O universo de Tintim — o jovem repórter belga de aventuras planetárias — é uma máquina narrativa perfeita. Hergé documenta obsessivamente seus cenários: para O Lótus Azul, consulta um estudante chinês; para Tintim no Tibete, estuda fotografias de expedições himalaias. Esse rigor quase jornalístico dá à HQ uma credibilidade que a distingue do cartoon americano. O capitão Haddock, os gêmeos Dupond e Dupont, o professor Tournesol — esses personagens secundários se tornam arquétipos da cultura popular francófona.
O Estúdio Hergé é uma colmeia criativa. Bob De Moor desenha os fundos, Edgar P. Jacobs — futuro criador de Blake e Mortimer — colabora antes de voar com asas próprias. Jacobs inventa uma outra linha clara, mais arquitetônica, quase art déco, perfeita para suas tramas de ficção científica retrofuturista.
Depois vem André Franquin. Com Spirou e Fantasio, e sobretudo com Gaston Lagaffe e o Marsupilami, Franquin introduz o movimento, a anarquia visual, a poesia da desordem. Gaston — o anti-herói absoluto, funcionário de escritório catastrófico — é um manifesto contra a produtividade. Cada invenção furada, cada gag visual é um pequeno ato de resistência contra o mundo moderno. Franquin desenha também Idées noires, tirinhas crepusculares e filosóficas que revelam a profundidade melancólica do autor.

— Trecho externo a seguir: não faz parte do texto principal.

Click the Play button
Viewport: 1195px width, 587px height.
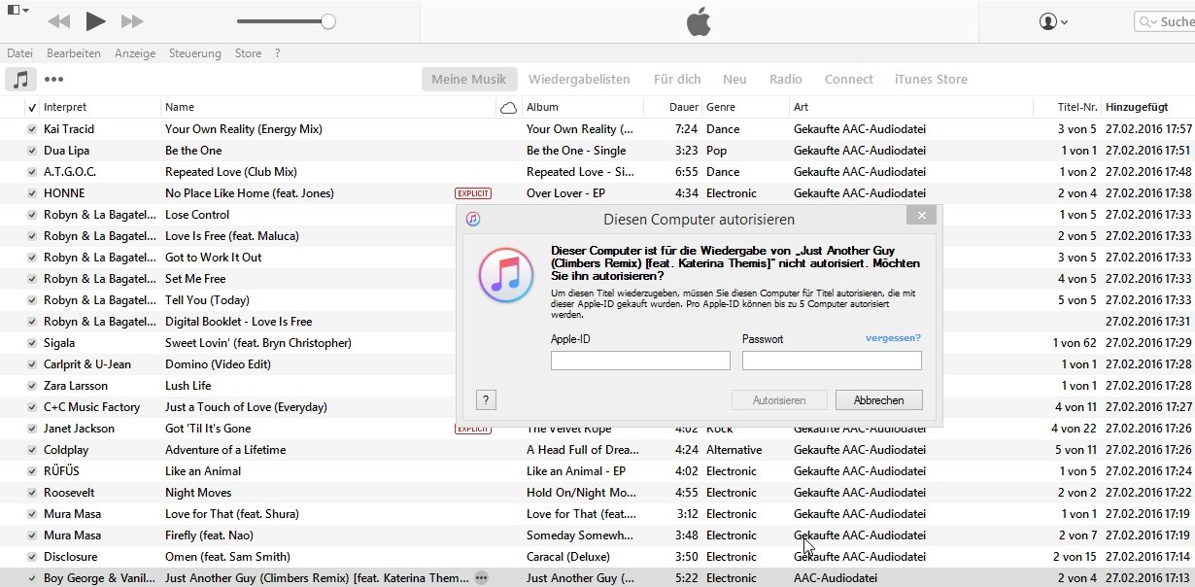(95, 20)
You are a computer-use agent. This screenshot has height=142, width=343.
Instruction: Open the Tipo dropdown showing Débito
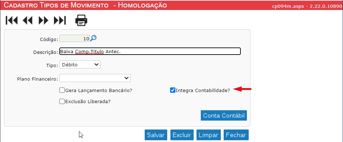pyautogui.click(x=80, y=65)
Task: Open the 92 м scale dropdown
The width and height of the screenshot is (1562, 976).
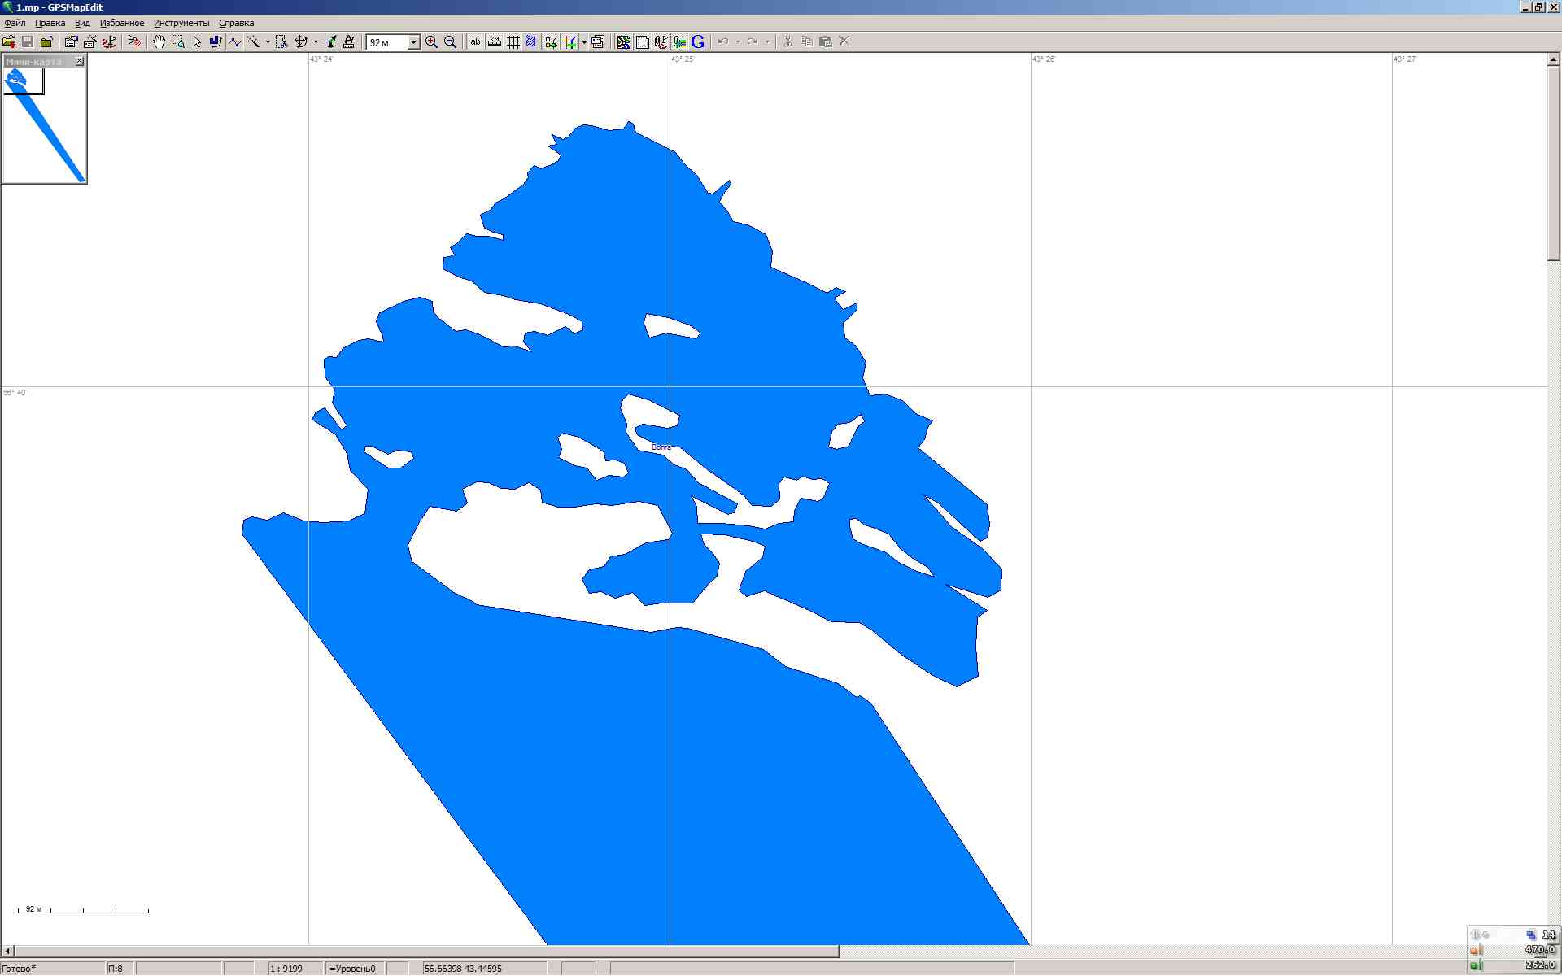Action: [413, 42]
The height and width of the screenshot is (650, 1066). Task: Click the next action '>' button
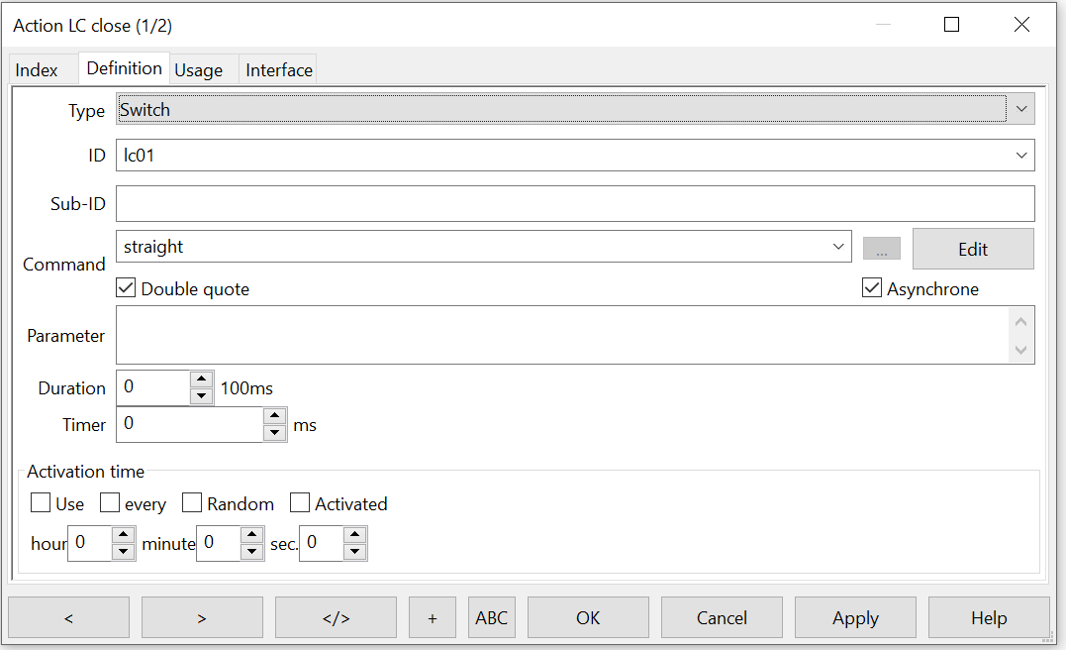pyautogui.click(x=202, y=617)
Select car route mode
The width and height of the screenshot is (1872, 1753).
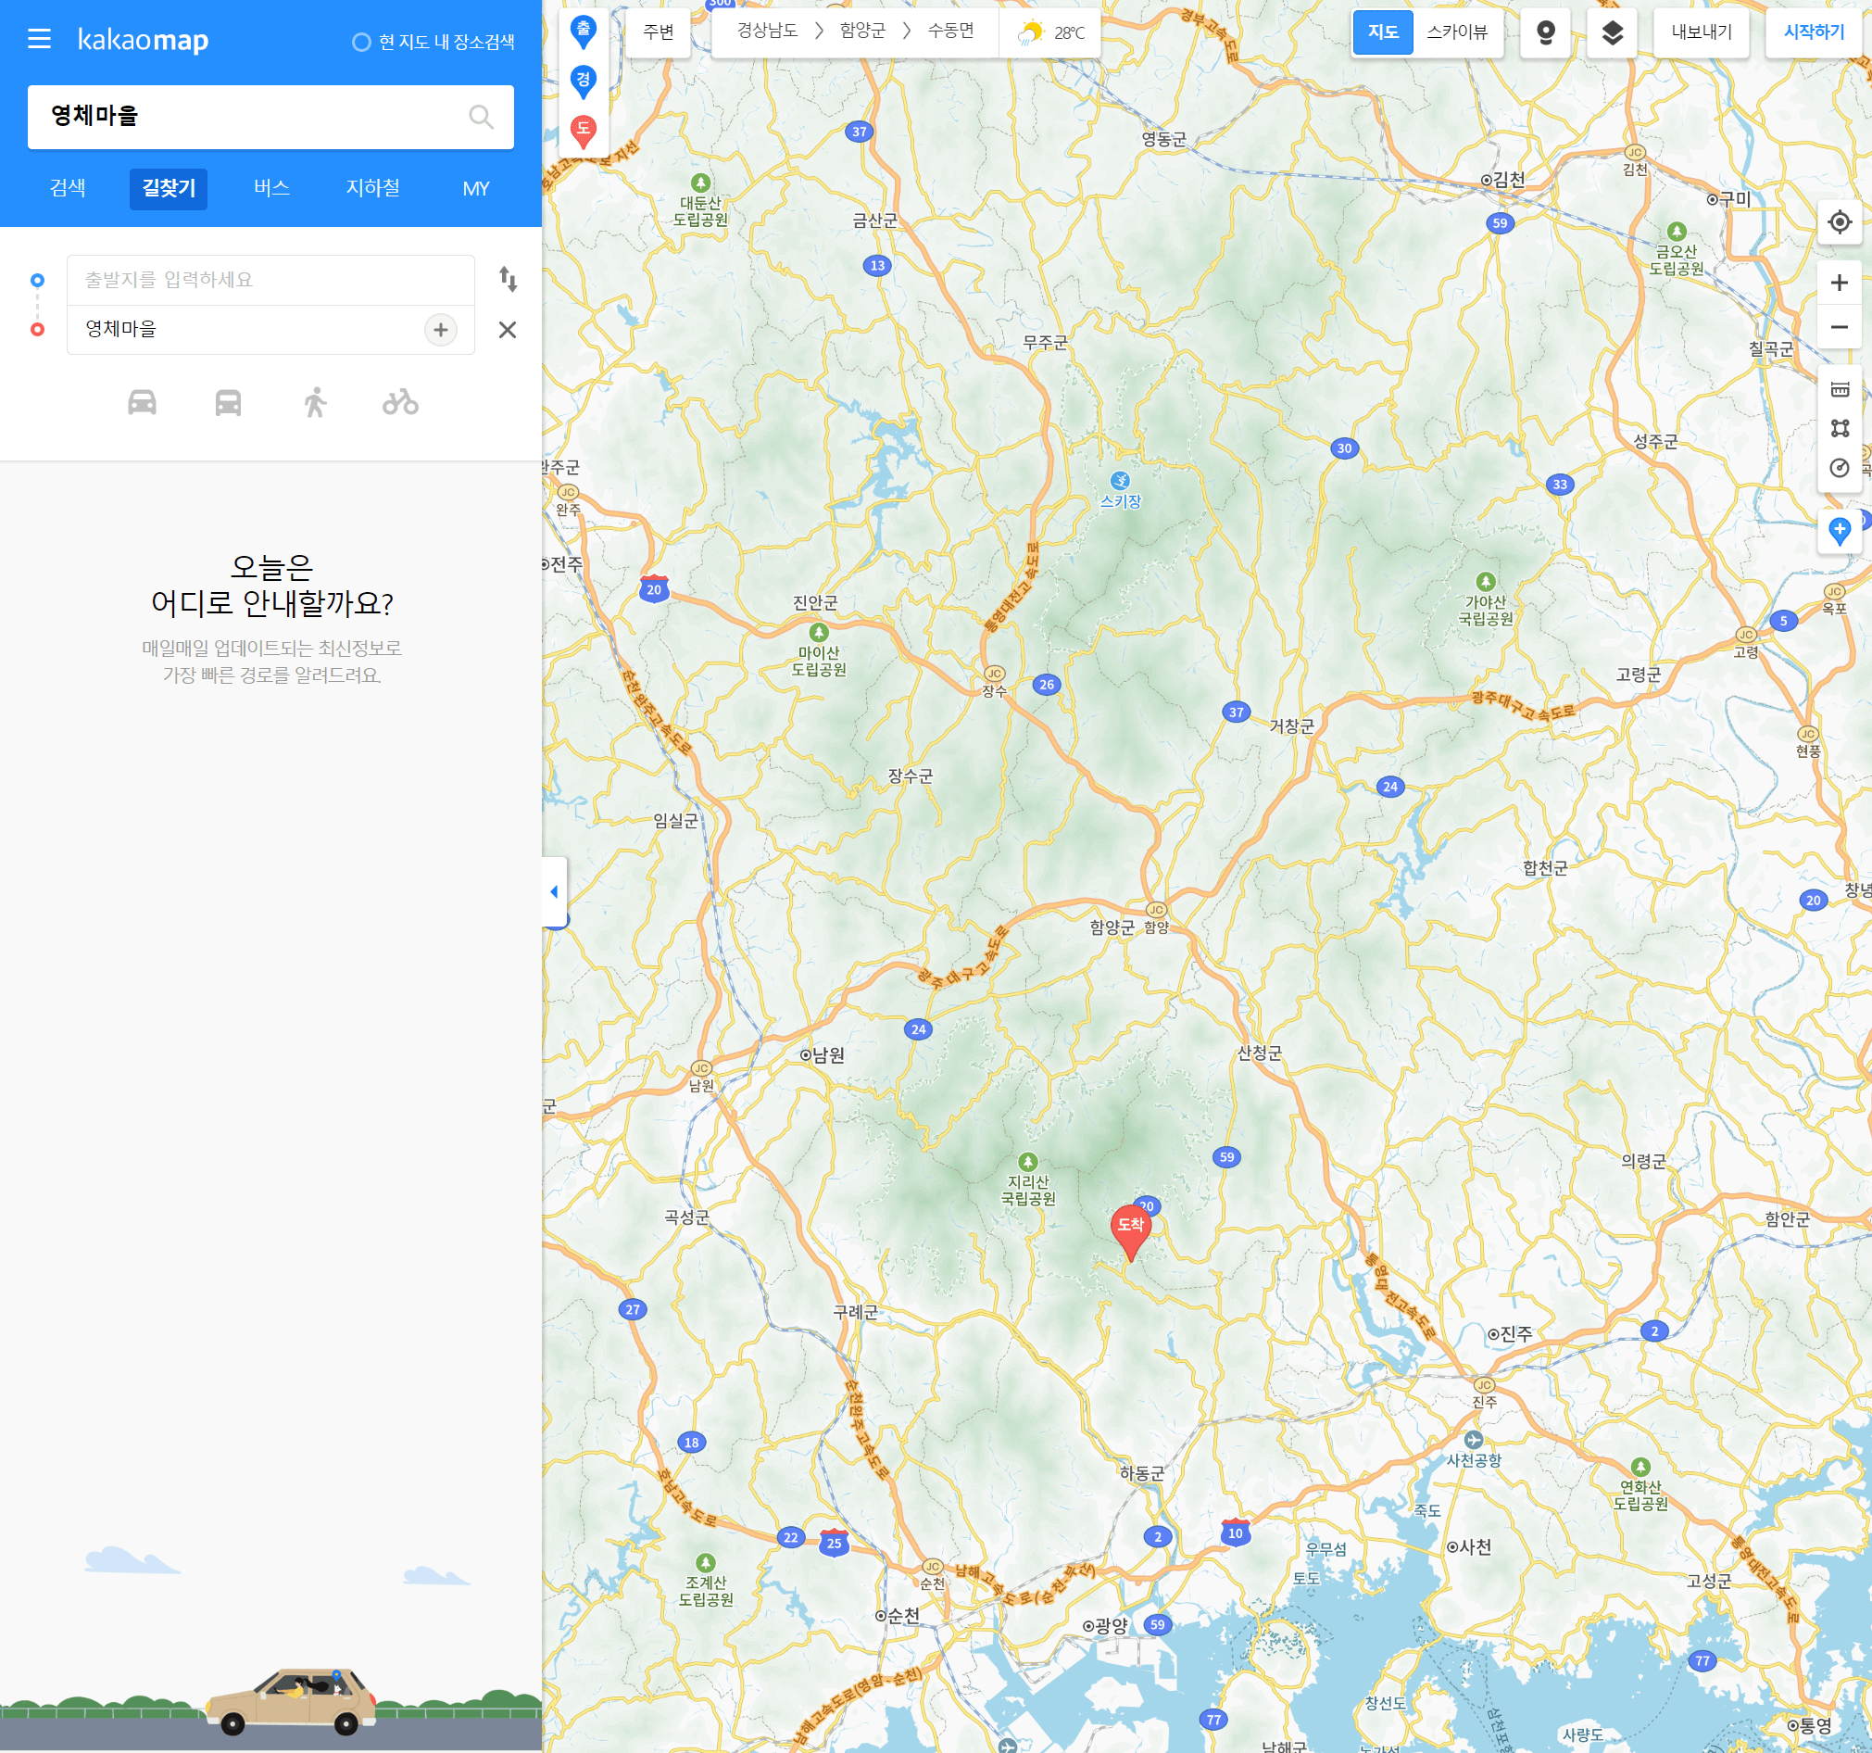tap(142, 402)
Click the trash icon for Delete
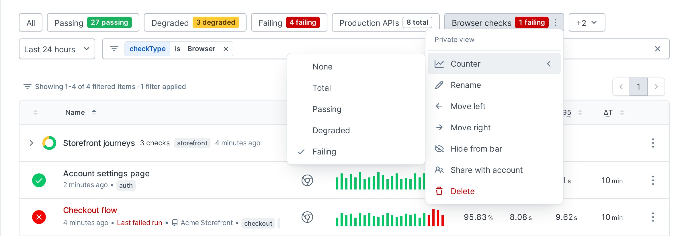Viewport: 688px width, 236px height. tap(439, 191)
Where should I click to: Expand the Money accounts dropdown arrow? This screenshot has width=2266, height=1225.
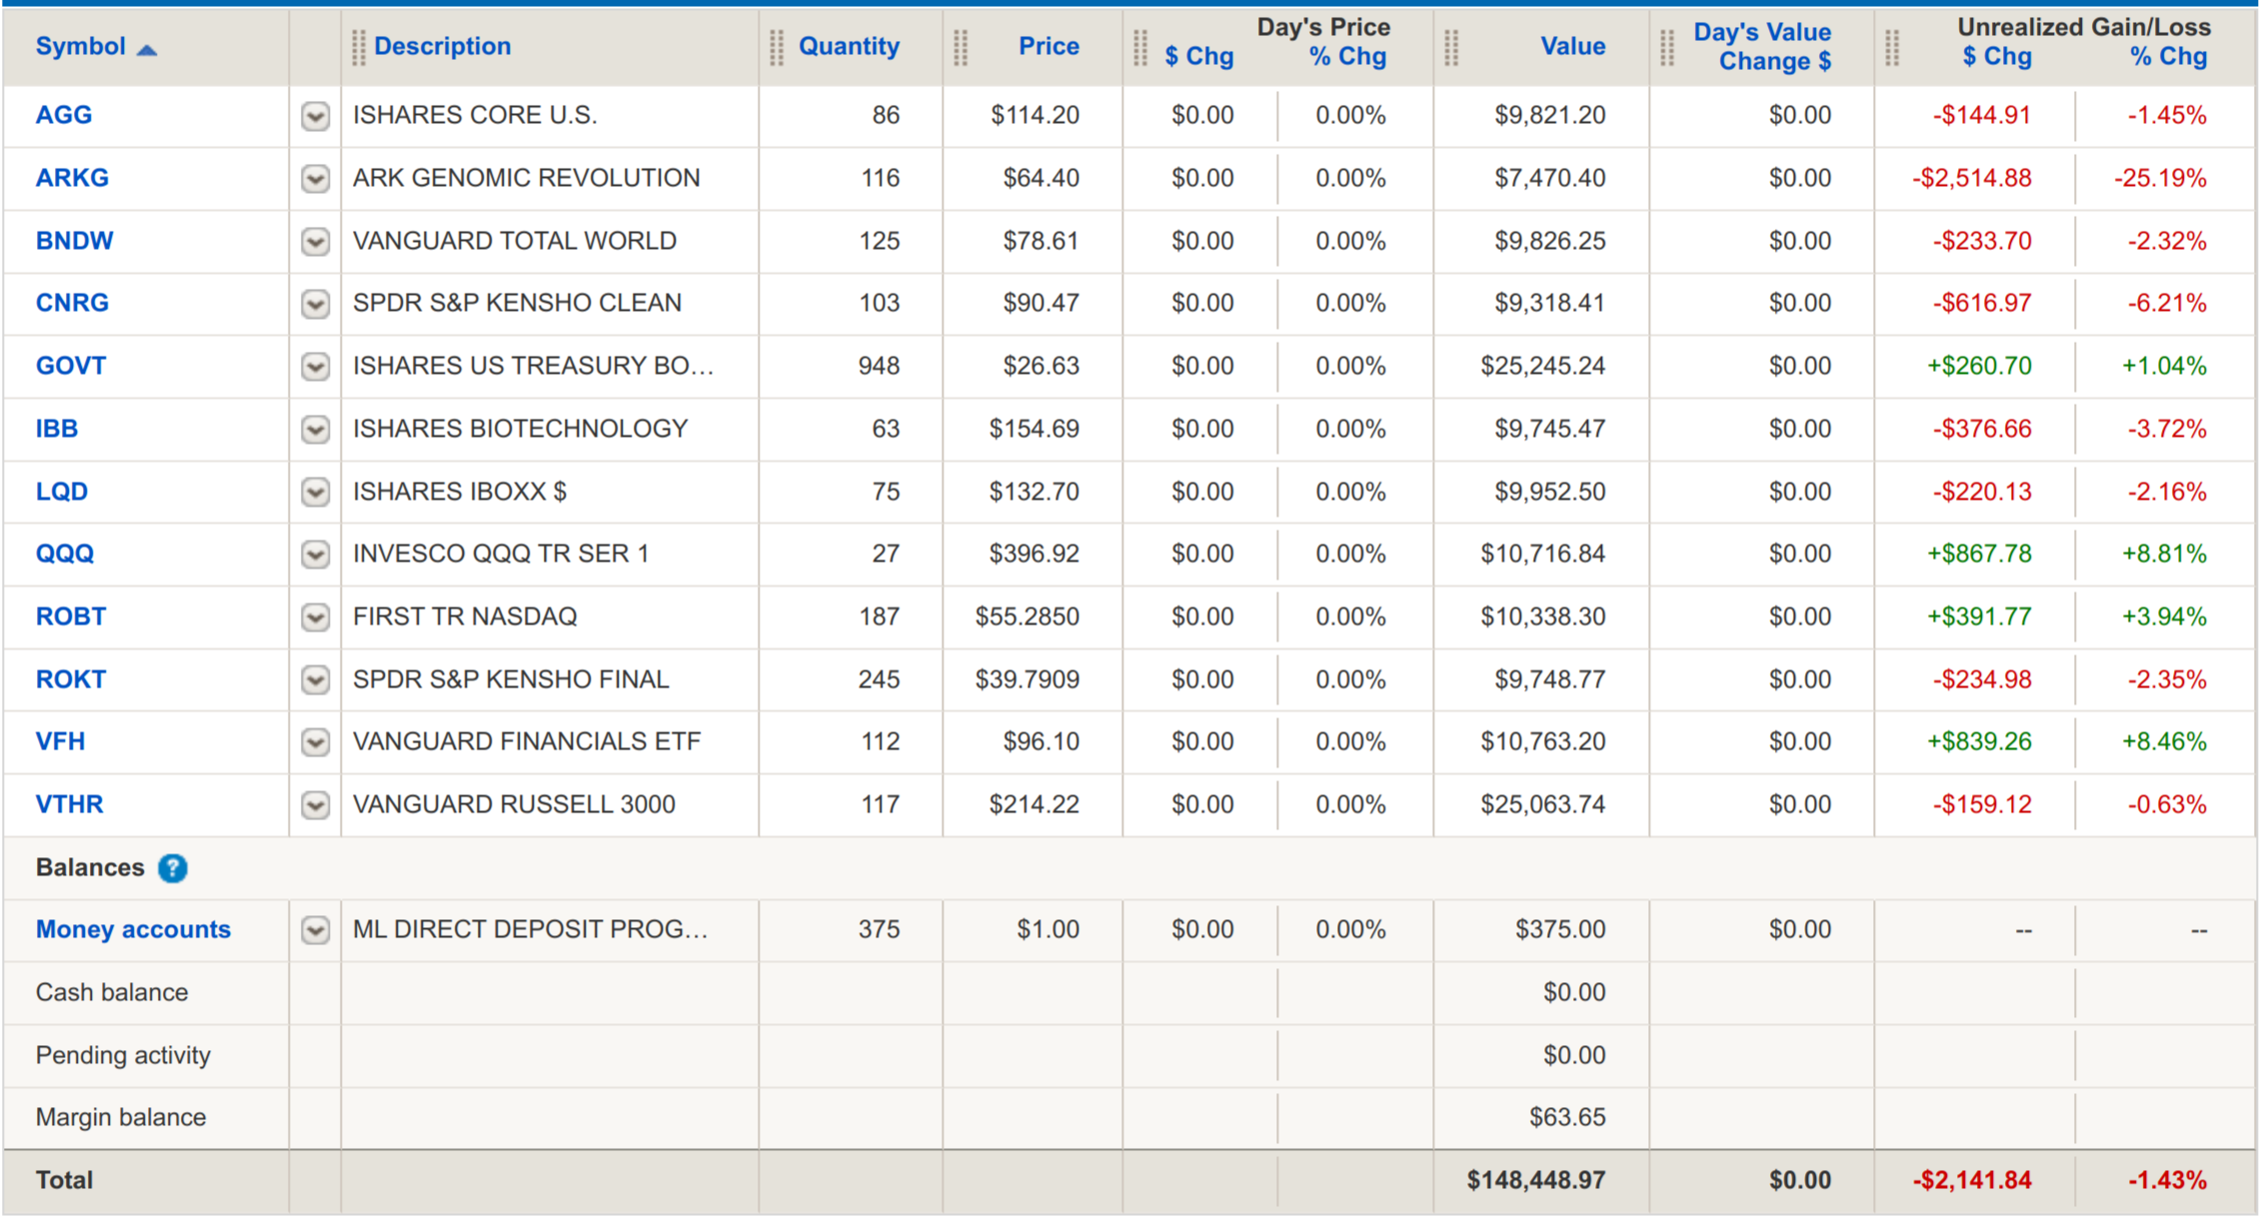tap(315, 930)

Peyo cria Os Smurfs, pequenos seres azuis cuja língua — o “schtroumpf” como verbo universal — se torna um jogo linguístico genial. Morris, com Lucky Luke, transpõe o western americano para um humor europeu absurdo, e depois se associa a René Goscinny para roteiros de timing cômico perfeito.
II. A escola francesa — o humor, o gigante e o sonho
René Goscinny e Albert Uderzo inventam em 1959 uma vila gaulesa que resiste ainda e sempre ao invasor. Astérix é uma obra-prima de trocadilhos multilíngues: Abraracourcix, Ordralfabétix, Agecanonix — cada nome é uma piada fonética. As referências históricas, os anacronismos propositais, as paródias da sociedade francesa contemporânea fazem de Astérix uma sátira política disfarçada de aventura infantil. Uderzo desenha banquetes pantagruélicos, brigas coreografadas como balés, romanos que voam em formação de pinos de boliche. É um humor profundamente francês: erudito, irônico, glutão.
Nos anos 70, a BD francesa explode. As revistas Pilote, L'Écho des Savanes, Métal Hurlant tornam-se laboratórios de vanguarda. Cabu, Reiser, Wolinski — desenhistas de Charlie Hebdo — desenvolvem um humor negro, político, sexual, provocador. A BD para adultos nasceu.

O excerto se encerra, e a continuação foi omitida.